As much as Pixar tells us that they are harmless and only come to life to follow us in the car when we move and protect us, it is inevitable to be afraid of our toys when the lights go out.

From ‘El muneco’ from ‘Stories to not sleep’ to ‘Puppet master’, ‘Dolls’ or the most modern ‘Annabelle’, toys that open our eyes to try to kill us are part of the collective imagination. Now, ‘M3gan’ comes to join it,  borrowing from here and there but, at the same time, feeling like something completely original.

This was a triumph

The first minutes of ‘M3gan’ completely set the tone for what will follow after. Instead of focusing on a murder, a factory struck by lightning, or a murderer creating a robot, we see an ad for adorable, eternal kitties that eat thanks to an app, relieve themselves, and talk in a, shall we say, modern way. From the beginning, the film indicates that what we are going to see is suitable for teenagers, but it will have a bad mood that will fly over it continuously.

The Blumhouse film draws heavily on three basic references: Chucky’s personality, the irony of GLaDOS (the antagonist of the fabulous ‘Portal’) and the anti-pantalism of the always influential ‘Black Mirror’. You have seen the cocktail that comes out before, and from the beginning you can decide the basic lines that the film will follow (from which it will not distance itself at any time), but the important thing, once again, is not the what, but the What.

‘M3gan’ is not a horror movie, or at least not to use: yes, it has a doll with murderous desires, but it is so concerned with being light that it becomes a hilarious comedy in which, by the way, there are some What another murder somewhat lacking in originality and gore. If you go to the movies willing to scare yourself, you’re going to be deeply disappointed. Now, if you go with an open mind, you are before a not inconsiderable mix of genres that will leave you satisfied.

I’m making a note here: Huge Success

The biggest flaw of ‘M3gan’ is not playing adult horror comedy: all the murders take place out of shot and we practically don’t see anything of them, with some less bloody and cruel exception. By focusing on humor, the film evades any pretense of terror, something that works slightly against it. Trying to get more in touch with adolescents, paradoxically he loses what interests a public full of hormones the most: scares.

In return, the film, directed by Gerard Johnston who already tried his luck in the horror comedy ‘Housebound’, shows a unique tone and a different approach to the world of murderous dolls: M3gan does not have the soul of a psychopath inside, nor does it intend to end everyone for good.

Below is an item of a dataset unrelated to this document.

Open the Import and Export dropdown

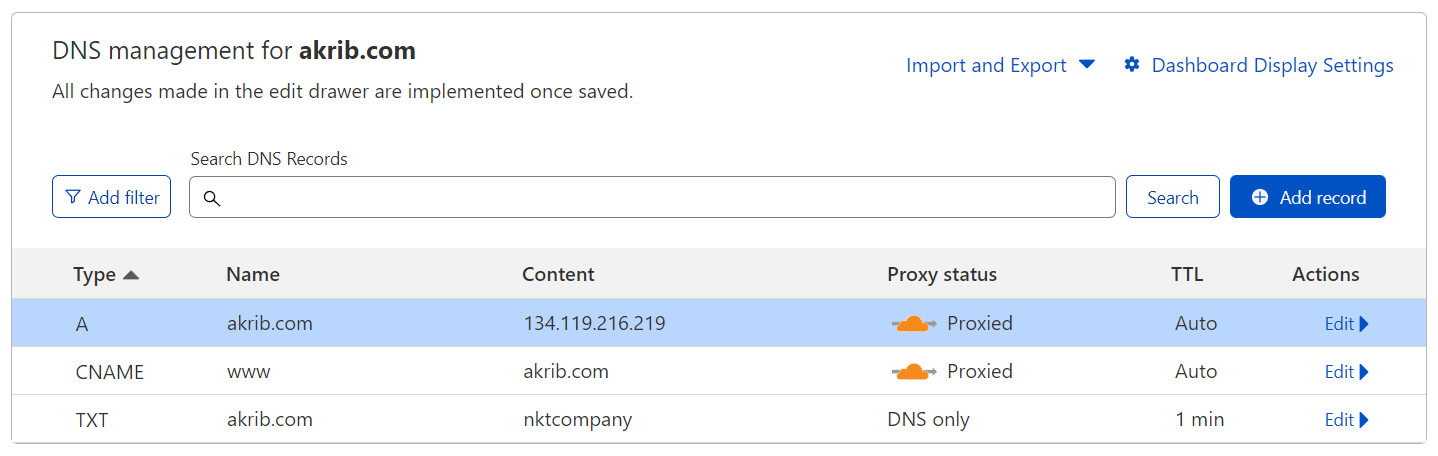(x=1000, y=65)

In fact, he has more in common with Asimov’s robots than with a typical Slappy: his protection orders are clear and he intends to follow them to the last consequences.

The film evades an insane environment typical of horror films to turn it into an industrial, capitalist one, more concerned with the semester’s data and finishing the modeling on time than with the possible immorality of an android girl who learns as she is used. and whose acts are unpredictable. Horror movies, since Charlie Brooker, put aside the ancient curses to focus on the terror of the immediate future. The little screen, what would our parents say.

And while you’re dying I’ll be still alive

The design of the assassin android is an absolute success: no one would be surprised to see her in the near future as an evolution of voice assistants. And it is that, deep down, M3gan is nothing more than that, only with improved artificial intelligence, permanently connected to the Internet and with the ability to make its own decisions. Even if those decisions are to put the knife to an enemy of her primary user.

After making the best horror comedies of the decade (the fabulous ‘Happy Death Day’ and its incredible sequel), Blumhouse has tried to follow the thread of mixing a genre defenestrated by critics with another ignored by the public. The result is hilarious: the film’s black sense of humor has not been present in such a blunt and shameless way for a long time. Because, above all, ‘M3gan’ is a film that knows it has nothing to lose and decides to be itself from beginning to end, without concessions to the mainstream.

From its beginning, more typical of a channel like Boing, to a hilarious final battle, the film has no problem showing all its cards and taking its proposal to the limit. It’s not just Chucky’s jokes: everyone here, from the police to the gossipy neighbor, has moments of comedy that will only work if you’re willing to accept them. The big problem for ‘M3gan’ is going to be finding its audience, something that seems difficult if through the promotional material you think that they are going to see a new ‘Annabelle’ and that it will probably come out confused and repeating the usual “It’s more than scary It’s funny” without wanting to realize that, indeed, that is what should happen: after all, it is a comedy.